Nick Brown CEO of Accelerate
Nick Brown

Jun 21 2024 5 min read

9 Techniques for Mastering B2B Lead Nurturing

Table of Contents

  • What is lead nurturing in B2B?
  • 9 Techniques for mastering B2B lead nurturing
  • 1. Put a clear strategy in place
  • 2. Segment your leads
  • 3. Create buyer personas
  • 4. Score your leads
  • 5. Create targeted content
  • 6. Cross-team collaboration
  • 7. Stay in touch
  • 8. Track and measure progress
  • 9. Use the right tools
  • Final thoughts

B2B lead nurturing is a long game that requires patience and a deep understanding of your potential customers. So, how do you nurture B2B leads? In this post, we’ll show you the top techniques to increase conversions and grow your business.

Challenges B2B companies face

What is lead nurturing in B2B?

Lead nurturing is the process of building relationships with prospects who have shown an interest in your product or service. It’s all about guiding them toward conversion by establishing trust, listening to their needs and preferences, and creating personalized content and messaging.

This is especially important for the B2B sales funnel, which is more complex than its B2C counterpart—and often involves high-ticket purchases and multiple decision-makers. Because the customer journey is longer, B2B companies need to cultivate leads carefully at each stage.

The lead nurturing process takes place after lead generation (attracting leads in the first place) and lead qualification (determining which of them are most likely to become customers). It involves a strategic campaign of outreach across multiple channels and touchpoints.

The purpose of lead nurturing is to achieve higher conversion rates, but it also brings benefits such as a faster sales cycle, higher deal values, and improved ROI. Plus, it can help you to further qualify your leads and weed out those who are never going to convert.

Lead nurture priorities

9 Techniques for mastering B2B lead nurturing

Let’s take a look at some best practices for B2B lead nurturing.

1. Put a clear strategy in place

Every successful campaign starts with a solid plan, especially when it’s a long-term strategy such as B2B lead nurturing. First up, identify your objectives and make sure they’re clear. Are you aiming for higher conversion rates? Put a figure on it­—for example, a 25% increase over six months.

Set up a realistic timeline for the campaign and communicate expectations to everyone involved. List the resources you’re going to need, and come up with a budget (include a little leeway for anything unexpected).

2. Segment your leads

As you might imagine, leads at different stages of the sales funnel will need different levels of nurturing. By using segmentation, you can get organized and make sure that each type of lead receives the right communication.
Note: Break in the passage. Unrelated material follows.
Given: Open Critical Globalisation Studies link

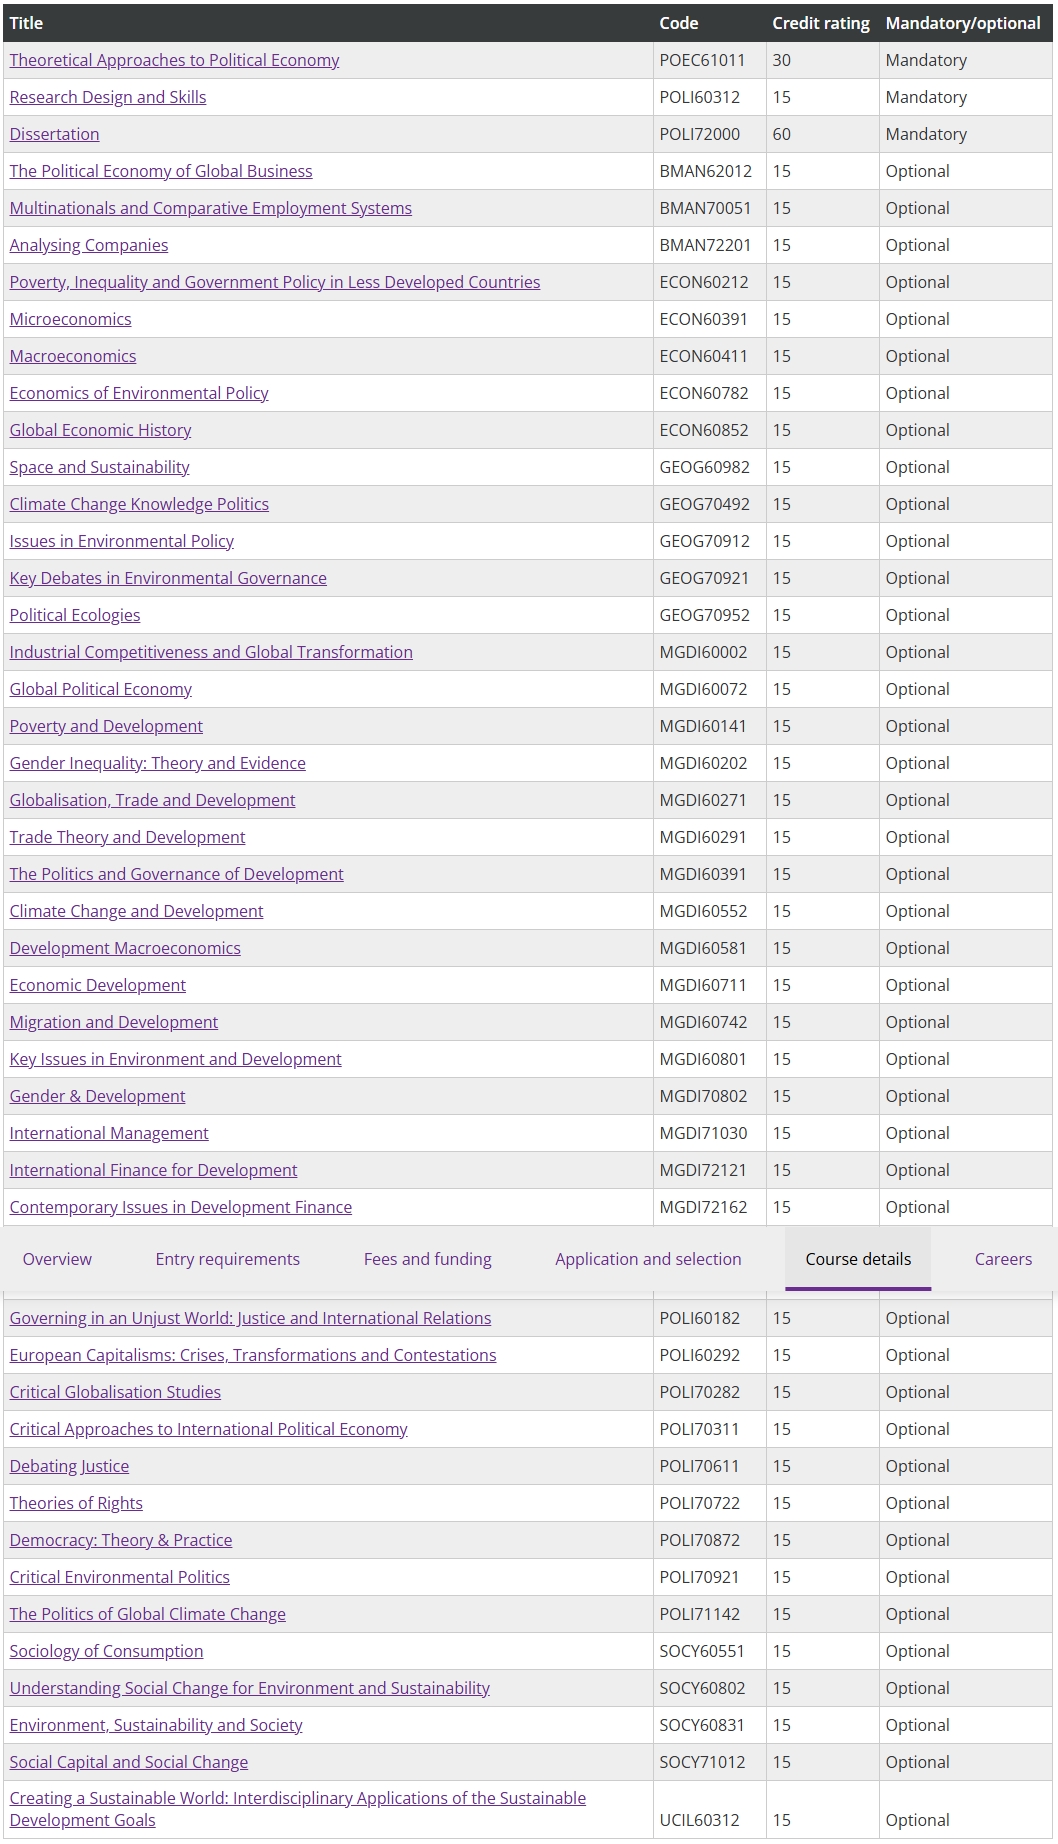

Break down your list of leads into segments based on their position in the funnel (or you could use attributes such as their interests, behavior, and demographics):

  • Nonqualified leads: Lead nurturing isn’t only about qualified leads—as we mentioned, nurturing can actually help with qualification. You won’t have too much information about nonqualified leads, and you don’t want to bombard them with messages, but you can send them a couple of emails to encourage specific actions.
  • Action-qualified leads: These are leads who have already taken action, such as downloading a resource or requesting a demo, which gives you a starting point for follow-up.
  • Marketing-qualified leads: MQLs are pretty warm but need a little more encouragement. For example, they might have downloaded your eBook, subscribed to your newsletter, or filled out an online form, so they have definitely shown active interest in your company. Send out more detailed product information and industry insights, promote your free trial, or suggest a call.
  • Sales-qualified leads: SQLs are ready for the sales team to step in and get the deal over the line. Think about, for instance, those prospects who have attended your webinar, bought a lower-price or demo product from you, or have already contacted you several times expressing tangible interest in what you’re offering. Once they take the plunge and become a paying customer, you could create a sequence of welcome emails to enhance the onboarding experience.
  • Lost deals: It’s important that you find out the reasons why someone dropped out of the funnel, so that you can try to entice them back with a special promo or freebie. However, if they steadfastly refuse to engage, it could be time to say goodbye and focus on more promising leads.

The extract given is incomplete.